Use this checklist when assessing any incident:

### Initial assessment (within 1 hour)

* [ ] How was issue detected?
* [ ] Is issue ongoing or resolved?
* [ ] How many customers affected?
* [ ] Estimated financial exposure?
* [ ] Are customers blocked from operations?
* [ ] Have any returns been filed?

### Detailed assessment (within 4 hours)

* [ ] Exact customer list identified?
* [ ] Precise financial exposure calculated?
* [ ] Root cause identified?
* [ ] Fix verified?
* [ ] Compliance lifecycle impact determined?
* [ ] Direction of error confirmed?
* [ ] Blast radius assessed?
* [ ] Regulatory sensitivity evaluated?
* [ ] Responsibility determined?

### Remediation planning (within 8 hours)

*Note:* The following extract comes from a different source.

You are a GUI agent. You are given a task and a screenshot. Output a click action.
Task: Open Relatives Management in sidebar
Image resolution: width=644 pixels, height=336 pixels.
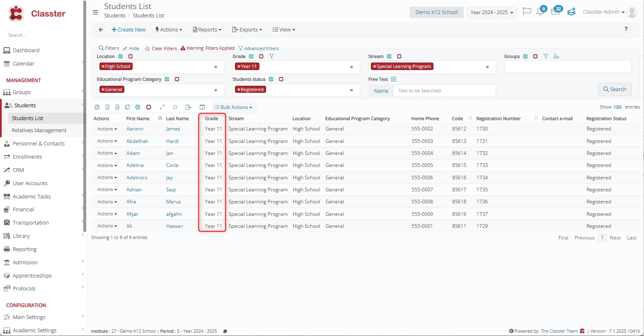pyautogui.click(x=39, y=131)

* [ ] Scenario classification determined?
* [ ] Remediation approach selected?
* [ ] Customer communications drafted?
* [ ] Approval obtained?
* [ ] Resources allocated?
* [ ] Timeline established?

### Execution tracking (ongoing)

* [ ] Customers notified?
* [ ] Remediation actions in progress?
* [ ] Customer responses tracked?
* [ ] Technical corrections completed?
* [ ] Documentation maintained?
* [ ] Lessons learned captured?

## Escalation triggers

Escalate immediately if any of these conditions are met:

### To manager

* Exposure > \$5,000
* Multiple customers affected
* Customer is upset or threatening
* Unclear how to proceed
* Issue is growing

### To executive team

* Exposure > \$10,000
* Filed returns impacted
* Customer threatens legal action
* Media attention
* Regulatory inquiry
* Platform-wide issue

### To SWAT team

* Exposure > \$100,000
* Real-time reporting jurisdictions affected
* Cascading downstream effects
* Reputational risk
* Multiple executives involved

## Common assessment mistakes

### Underestimating scope

**Mistake:** Assuming issue is isolated when it's actually systemic

**Prevention:**

* Always ask: "Could this affect other customers?"
* Check for common factors (integration, jurisdiction, feature)
* Review recent changes that could have broader impact

### Overestimating urgency

**Mistake:** Treating every issue as critical

**Prevention:**

* Use decision matrix objectively
* Consider actual customer impact, not just dollar amount
* Distinguish between urgent and important

### Delayed escalation

**Mistake:** Trying to handle beyond your authority level

**Prevention:**

* Escalate early when in doubt
* Use escalation triggers as guide
* Better to escalate unnecessarily than too late

### Incomplete assessment

**Mistake:** Starting remediation before full assessment

**Prevention:**

* Complete assessment checklist
* Gather all facts first
* Don't rush to solutions

### Poor documentation

**Mistake:** Not documenting assessment and decisions

**Prevention:**

* Document as you go
* Record key decisions and rationale
* Maintain audit trail

## Assessment tools

### Exposure calculator

```
Total Exposure = Σ (Transaction Amount × Tax Rate Difference)

Where:
- Transaction Amount = Taxable amount per transaction
- Tax Rate Difference = |Correct Rate - Applied Rate|
- Σ = Sum across all affected transactions
```

### Customer impact score

```
Impact Score = (Exposure × Urgency × Relationship Value) / 1000

Where:
- Exposure = Dollar amount
- Urgency = 1 (low) to 5 (critical)
- Relationship Value = 1 (small) to 5 (strategic)

Score > 50 = Executive involvement
Score 20-50 = Manager involvement
Score < 20 = Account manager handles
```

### Remediation complexity score

```
Complexity = (Customers × Jurisdictions × Filing Status × Direction)

Where:
- Customers = Number affected
- Jurisdictions = Number affected
- Filing Status = 1 (pre-filing) or 3 (post-filing)
- Direction = 1 (over) or 2 (under) or 3 (wrong jurisdiction)

Score > 50 = High complexity (SWAT team)
Score 20-50 = Moderate complexity (Manager + team)
Score < 20 = Low complexity (Account manager)
```

Use these tools as guides, not absolute rules. Apply judgment based on specific circumstances.